Educating Service Members with the Warrior-Scholar Project

Professional headshots of School of Government faculty members Trey Allen and Charles Szypszak

UNC School of Government faculty members Charles Szypszak and Trey Allen will again join the Warrior-Scholar Project as volunteer instructors this summer. This non-profit initiative gives enlisted service members the learning strategies and academic skills they need to operate as effectively in college as they do in the military.

Set to be held virtually the week of June 22-26, 2020, the Warrior-Scholar Project provides small groups of veterans and active duty service members with tutoring and mentoring for their transition from the armed services to the college classroom. These courses are held annually during the summer at the nation’s leading universities. UNC-Chapel Hill is one of 20 institutions nationwide to serve as a host.

For the past several years Allen and Szypszak have taught in the project’s Humanities Curriculum, “From the Battlefield to the Classroom.” Both are grateful for the opportunity to work with those who served in the military as they make their transition to the classroom and future civilian leadership.

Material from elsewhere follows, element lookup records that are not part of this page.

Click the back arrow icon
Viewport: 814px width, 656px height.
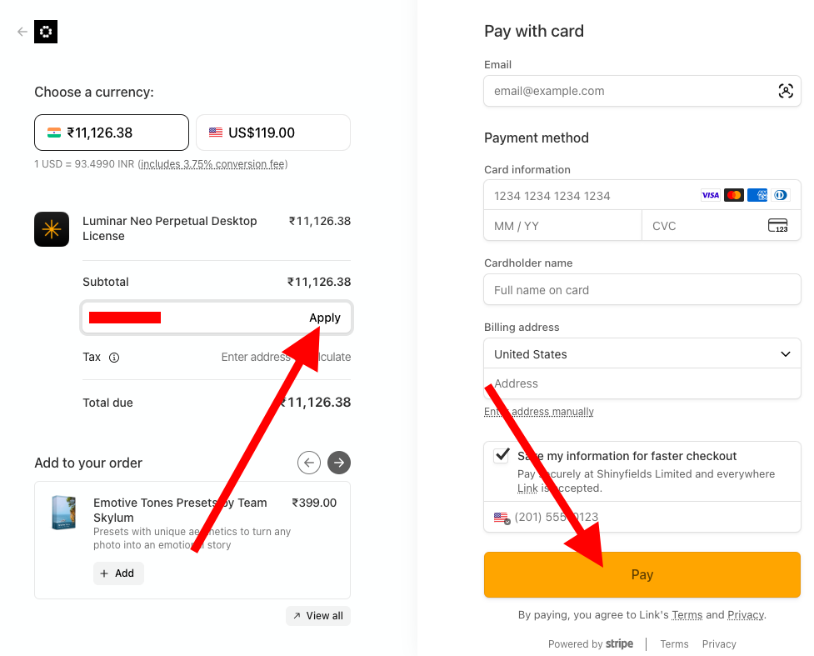pos(22,32)
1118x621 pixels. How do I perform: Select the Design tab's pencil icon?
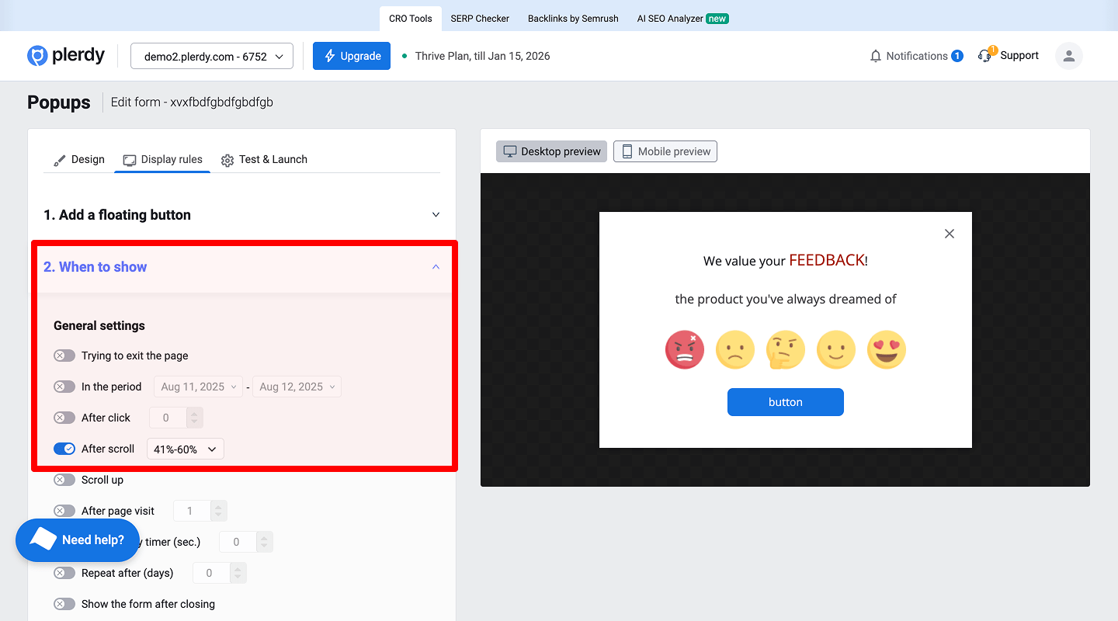click(60, 159)
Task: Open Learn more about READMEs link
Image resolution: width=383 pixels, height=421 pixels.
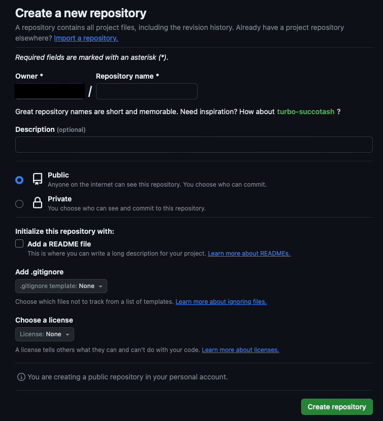Action: [249, 254]
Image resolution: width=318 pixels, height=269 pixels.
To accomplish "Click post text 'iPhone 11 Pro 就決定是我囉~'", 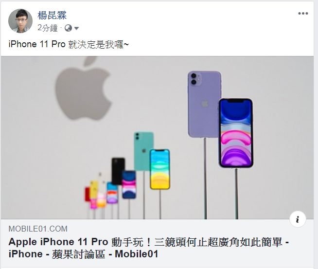I will (69, 44).

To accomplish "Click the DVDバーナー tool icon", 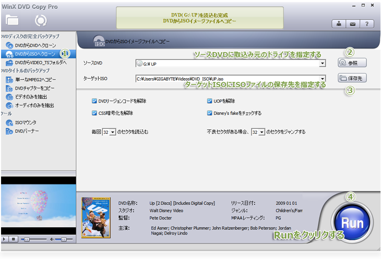I will coord(10,131).
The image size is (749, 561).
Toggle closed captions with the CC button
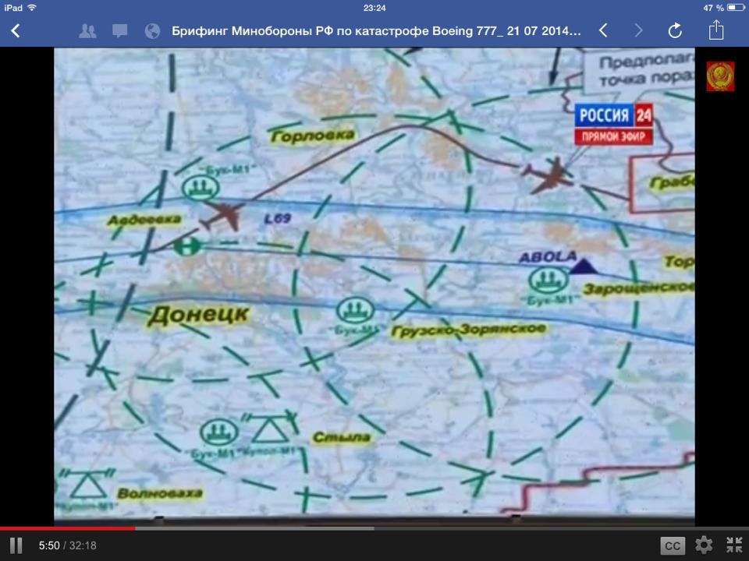click(x=673, y=545)
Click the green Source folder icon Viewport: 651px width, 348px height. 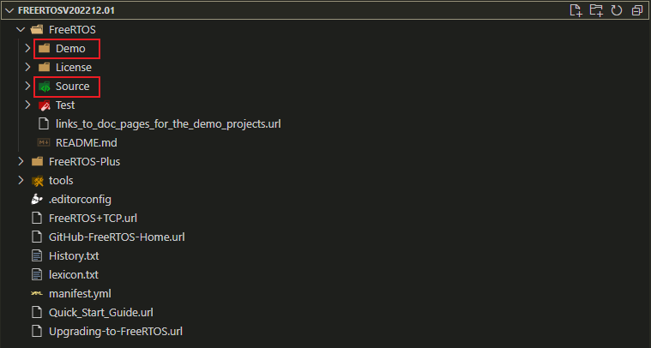click(x=45, y=87)
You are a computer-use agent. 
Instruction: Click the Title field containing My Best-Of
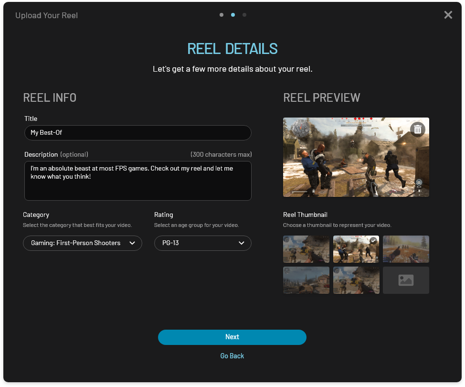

Szypszak teaches a unit titled “Public Service in Contemporary American Democracy: Crossing the Civilian-Military Divide,” which examines the concept of citizenship and what is required of citizens in a successful democracy. At the School of Government, he provides counsel to public officials on real property registration and conveyance laws, teaches the introduction to law course and a leadership course in the Master of Public Administration program, and also teaches an introduction to legal thinking course in the university’s undergraduate curriculum.

Allen’s unit, “The Declaration in Context: The American Ideal of Democracy,” aims to encourage thinking about government as a cultural and philosophical ideal. His work at the School focuses on teaching, advising, and writing about the general regulatory and enforcement powers of local governments, local government liability, and board procedures.

Both Allen and Szypszak served as commissioned officers in the U.S. Marine Corps. Szypszak was an intelligence officer and the commander of a surveillance and target acquisition platoon and deployed to Okinawa, Japan, and Korea.  Allen was a judge advocate and deployed to Okinawa and Baghdad, Iraq, as the deputy legal advisor with the multinational Iraq Survey Group.